The broadcaster has offered to set up a new career average scheme for workers who belong to its defined benefit pension, who are concerned that the planned changes will reduce the value of their retirement income.

The BBC announced plans to overhaul its defined benefit schemes in June after discovering the deficit had ballooned from £470 million in 2008 to about £2 billion.

It gave existing members of the scheme the choice of either staying in it but having any salary increases used in pension calculations capped at 1% a year, or leaving the scheme and joining a new defined contribution one.

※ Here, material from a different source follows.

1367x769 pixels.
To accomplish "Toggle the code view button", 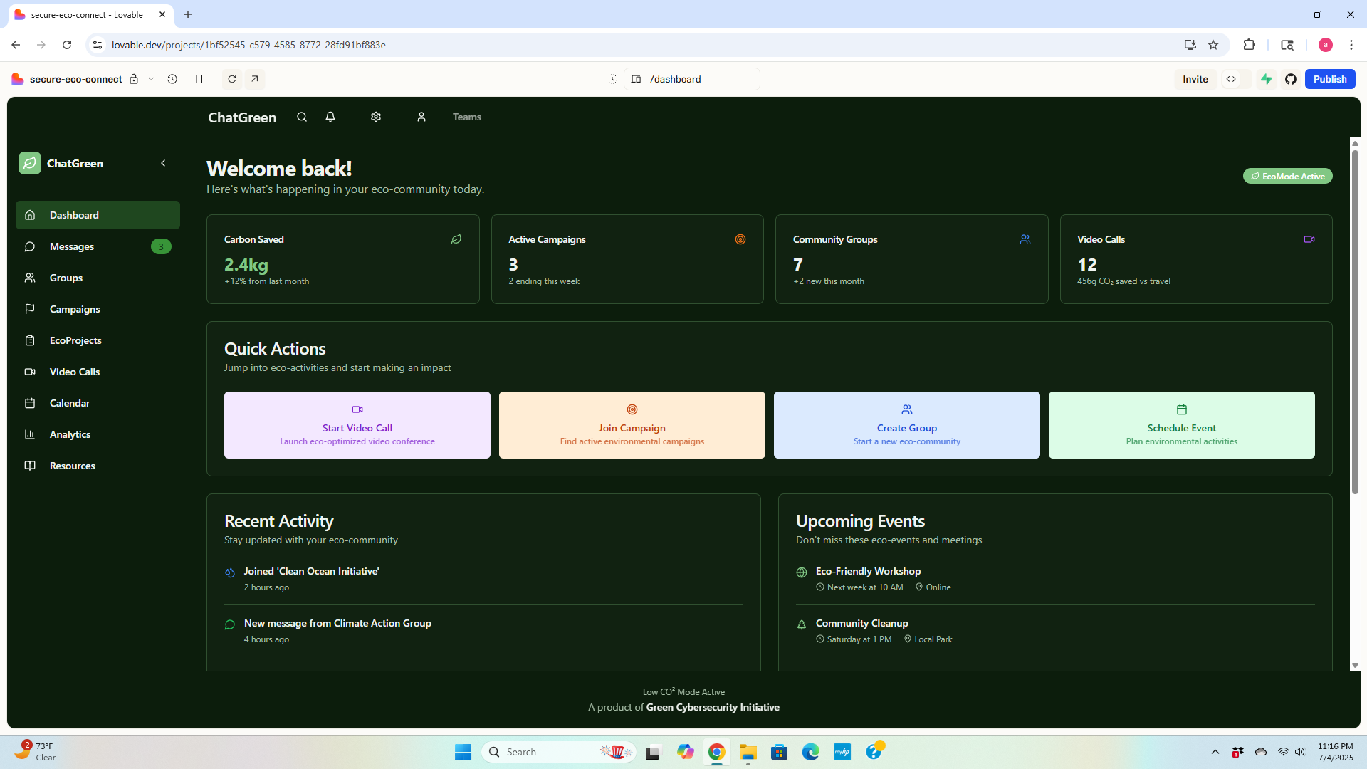I will click(1231, 79).
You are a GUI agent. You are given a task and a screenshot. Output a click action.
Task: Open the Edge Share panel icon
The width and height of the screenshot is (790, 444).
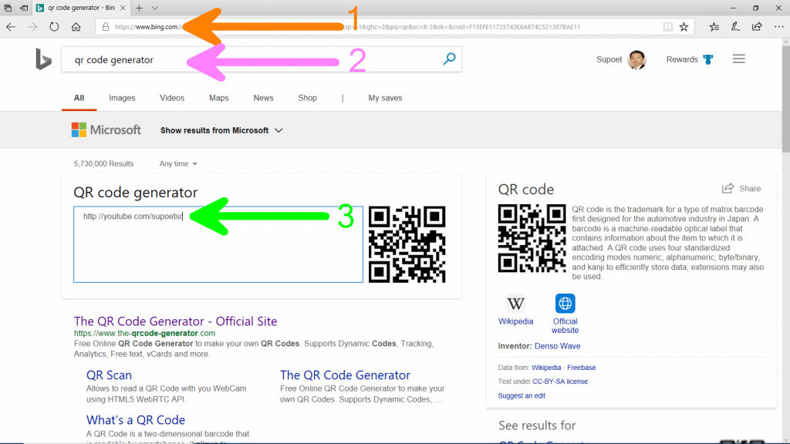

But members of the National Union of Journalists and the technicians' union Bectu voted to strike by more than 9-1 in protest at the "punitive" changes the group planned to make to the scheme.

The BBC said today that it had listened to members who had expressed serious concerns about the 1% cap on pensionable pay rises, and it was offering to set up a new career average pension for them.

The benefits paid out by the new scheme would be lower than those paid out by a final salary one, as workers' pensions would be based on their average earnings while they were a member of it, rather than their pay immediately before they retire.

But there will be no cap on the level of people's pay that will be used in the calculations, meaning any pay rises or promotions would be reflected in their pension.

People would accrue benefits at the rate of one sixtieth of their salary each year, the same as under the current system, while pensions in payment would rise each year in line with the lower of Consumer Price Inflation or 2.5%.

The BBC closed its final salary pension scheme to new members in 2006, when it introduced a career average scheme. The schemes have around 23,000 members of whom 17,000 are still contributing.

Workers who opt for the new career average scheme, which will be known as CAB 2011, will be asked to contribute 7% of their pay - considerably higher than the 4% members of the current career average scheme pay, but lower than the 7.5% paid by members of the final salary scheme.

In an email to members Mark Thompson, director-general of the BBC, said: "Pension reform at the BBC is inevitable.

"We have a large current deficit in our scheme and face long term pressures which, without action now, would undermine the scheme and compromise the broader finances of the BBC."

He added that while CAB 2011 was not a "panacea", it did go a "significant way" to addressing the concerns expressed during the consultation.

The consultation on the changes to the scheme had been due to finish at the end of this month, but the BBC has now extended it until the middle of November.